**Stated task**
Convert everything from the start of the records down to the line containing "Looking at the screenshot, I should [x=307, y=460]." into a Markdown table with the columns Row and Content, one row per line and no rows for blank lines.

○ ○ ○ ○ ○ ○ ○

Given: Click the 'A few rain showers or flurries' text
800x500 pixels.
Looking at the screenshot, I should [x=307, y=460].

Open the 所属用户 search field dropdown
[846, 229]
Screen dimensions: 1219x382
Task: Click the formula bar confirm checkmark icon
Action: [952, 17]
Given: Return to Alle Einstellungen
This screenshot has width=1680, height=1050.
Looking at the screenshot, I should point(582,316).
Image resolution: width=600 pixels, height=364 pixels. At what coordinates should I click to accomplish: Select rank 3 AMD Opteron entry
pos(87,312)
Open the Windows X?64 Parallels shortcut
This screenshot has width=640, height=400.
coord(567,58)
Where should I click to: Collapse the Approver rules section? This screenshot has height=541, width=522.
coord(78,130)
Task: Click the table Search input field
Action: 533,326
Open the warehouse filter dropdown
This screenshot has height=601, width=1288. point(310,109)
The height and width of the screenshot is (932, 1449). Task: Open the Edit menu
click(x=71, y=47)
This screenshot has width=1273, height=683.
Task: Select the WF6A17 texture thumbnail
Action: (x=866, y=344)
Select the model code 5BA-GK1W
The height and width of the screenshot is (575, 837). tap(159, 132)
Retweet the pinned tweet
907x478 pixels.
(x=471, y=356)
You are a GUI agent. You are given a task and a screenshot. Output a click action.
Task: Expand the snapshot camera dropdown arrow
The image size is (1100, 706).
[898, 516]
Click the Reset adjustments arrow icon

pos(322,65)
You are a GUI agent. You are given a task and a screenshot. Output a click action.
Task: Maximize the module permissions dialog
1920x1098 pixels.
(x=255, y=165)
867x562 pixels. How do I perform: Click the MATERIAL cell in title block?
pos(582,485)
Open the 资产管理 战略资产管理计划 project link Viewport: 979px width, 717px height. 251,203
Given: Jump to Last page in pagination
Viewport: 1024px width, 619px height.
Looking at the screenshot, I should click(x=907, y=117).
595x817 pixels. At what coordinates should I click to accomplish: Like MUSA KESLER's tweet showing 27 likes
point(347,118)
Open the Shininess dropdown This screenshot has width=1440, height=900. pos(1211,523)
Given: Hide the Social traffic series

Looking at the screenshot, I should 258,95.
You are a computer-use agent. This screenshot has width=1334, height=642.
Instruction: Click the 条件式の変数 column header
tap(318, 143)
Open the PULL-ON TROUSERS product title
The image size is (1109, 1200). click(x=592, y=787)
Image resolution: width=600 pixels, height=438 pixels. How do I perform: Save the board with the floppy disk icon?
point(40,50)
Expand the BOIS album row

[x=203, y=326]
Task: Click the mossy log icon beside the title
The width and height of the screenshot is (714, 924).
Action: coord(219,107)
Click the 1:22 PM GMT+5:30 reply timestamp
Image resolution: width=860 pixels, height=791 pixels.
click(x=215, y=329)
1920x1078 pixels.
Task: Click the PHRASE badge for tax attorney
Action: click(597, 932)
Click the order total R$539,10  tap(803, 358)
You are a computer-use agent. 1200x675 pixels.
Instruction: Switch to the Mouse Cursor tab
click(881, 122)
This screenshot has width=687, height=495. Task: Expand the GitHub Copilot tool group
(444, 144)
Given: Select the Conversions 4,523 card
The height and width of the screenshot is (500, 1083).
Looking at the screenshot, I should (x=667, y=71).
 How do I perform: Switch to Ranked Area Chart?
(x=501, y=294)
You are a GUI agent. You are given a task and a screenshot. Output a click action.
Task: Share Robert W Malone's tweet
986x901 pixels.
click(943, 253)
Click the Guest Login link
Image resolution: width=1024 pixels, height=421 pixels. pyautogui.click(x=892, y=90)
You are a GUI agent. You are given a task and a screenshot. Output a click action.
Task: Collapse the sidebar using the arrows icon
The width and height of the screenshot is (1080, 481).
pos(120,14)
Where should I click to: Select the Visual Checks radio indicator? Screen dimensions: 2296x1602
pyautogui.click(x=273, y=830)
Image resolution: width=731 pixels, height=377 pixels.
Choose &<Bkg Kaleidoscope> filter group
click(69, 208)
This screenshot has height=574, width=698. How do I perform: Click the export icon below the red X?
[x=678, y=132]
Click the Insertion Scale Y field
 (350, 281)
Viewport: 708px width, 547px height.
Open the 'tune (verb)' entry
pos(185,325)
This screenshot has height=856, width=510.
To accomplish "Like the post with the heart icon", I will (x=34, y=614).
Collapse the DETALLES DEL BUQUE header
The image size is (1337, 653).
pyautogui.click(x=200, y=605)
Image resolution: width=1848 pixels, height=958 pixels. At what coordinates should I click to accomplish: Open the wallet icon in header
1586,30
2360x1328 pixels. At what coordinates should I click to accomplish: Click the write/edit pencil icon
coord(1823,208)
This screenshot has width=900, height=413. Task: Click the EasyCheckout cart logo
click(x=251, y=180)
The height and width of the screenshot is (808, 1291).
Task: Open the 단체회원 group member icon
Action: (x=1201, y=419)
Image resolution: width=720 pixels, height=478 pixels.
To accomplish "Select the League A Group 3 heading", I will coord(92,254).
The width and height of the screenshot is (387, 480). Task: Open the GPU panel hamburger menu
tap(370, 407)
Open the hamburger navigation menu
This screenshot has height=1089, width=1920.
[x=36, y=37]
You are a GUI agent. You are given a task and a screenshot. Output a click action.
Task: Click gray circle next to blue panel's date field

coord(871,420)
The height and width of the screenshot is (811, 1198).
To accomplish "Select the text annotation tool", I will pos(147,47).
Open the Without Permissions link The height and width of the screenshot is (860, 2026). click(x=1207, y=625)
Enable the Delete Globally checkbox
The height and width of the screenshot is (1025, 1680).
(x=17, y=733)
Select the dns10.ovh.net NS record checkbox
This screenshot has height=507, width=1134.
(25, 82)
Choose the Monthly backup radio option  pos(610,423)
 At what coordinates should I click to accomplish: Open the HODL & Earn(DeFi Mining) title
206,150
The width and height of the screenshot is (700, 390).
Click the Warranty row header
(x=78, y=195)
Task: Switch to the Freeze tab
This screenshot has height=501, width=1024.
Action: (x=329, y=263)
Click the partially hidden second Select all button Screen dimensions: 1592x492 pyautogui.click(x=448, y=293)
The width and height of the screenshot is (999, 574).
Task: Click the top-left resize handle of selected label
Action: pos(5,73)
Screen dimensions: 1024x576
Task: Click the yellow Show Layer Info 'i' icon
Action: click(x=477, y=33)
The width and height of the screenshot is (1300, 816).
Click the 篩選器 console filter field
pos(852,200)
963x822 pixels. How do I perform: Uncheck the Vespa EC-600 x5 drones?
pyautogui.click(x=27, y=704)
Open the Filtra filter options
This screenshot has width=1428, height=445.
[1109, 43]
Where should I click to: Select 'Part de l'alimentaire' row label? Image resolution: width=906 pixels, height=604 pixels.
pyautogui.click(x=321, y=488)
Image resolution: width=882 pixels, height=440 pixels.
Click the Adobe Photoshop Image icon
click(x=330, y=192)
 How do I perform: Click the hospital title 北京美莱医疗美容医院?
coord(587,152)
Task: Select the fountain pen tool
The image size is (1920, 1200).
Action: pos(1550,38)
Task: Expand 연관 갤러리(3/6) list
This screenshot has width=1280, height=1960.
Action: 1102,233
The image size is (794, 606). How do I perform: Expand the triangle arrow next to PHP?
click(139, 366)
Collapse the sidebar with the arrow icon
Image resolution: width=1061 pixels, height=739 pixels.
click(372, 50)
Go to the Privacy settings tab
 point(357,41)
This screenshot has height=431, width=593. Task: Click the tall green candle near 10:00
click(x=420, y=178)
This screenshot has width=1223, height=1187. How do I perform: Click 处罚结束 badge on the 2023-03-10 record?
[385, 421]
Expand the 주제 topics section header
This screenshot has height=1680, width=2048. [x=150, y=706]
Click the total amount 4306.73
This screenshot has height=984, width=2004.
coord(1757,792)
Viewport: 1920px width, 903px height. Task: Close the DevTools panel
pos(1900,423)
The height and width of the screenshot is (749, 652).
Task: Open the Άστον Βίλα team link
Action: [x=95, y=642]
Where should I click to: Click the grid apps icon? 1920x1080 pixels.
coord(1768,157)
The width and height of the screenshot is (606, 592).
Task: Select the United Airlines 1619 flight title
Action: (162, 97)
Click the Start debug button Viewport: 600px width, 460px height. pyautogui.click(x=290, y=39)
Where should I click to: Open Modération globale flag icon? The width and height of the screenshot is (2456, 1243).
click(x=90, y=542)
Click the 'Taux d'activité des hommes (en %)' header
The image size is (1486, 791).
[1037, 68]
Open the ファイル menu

○ ○ ○ ○ ○ ○ ○

**Completed exercise**
| Row | Content |
|---|---|
| 1 | Given: Click the 'A few rain showers or flurries' text |
| 2 | 800x500 pixels. |
| 3 | Looking at the screenshot, I should [x=307, y=460]. |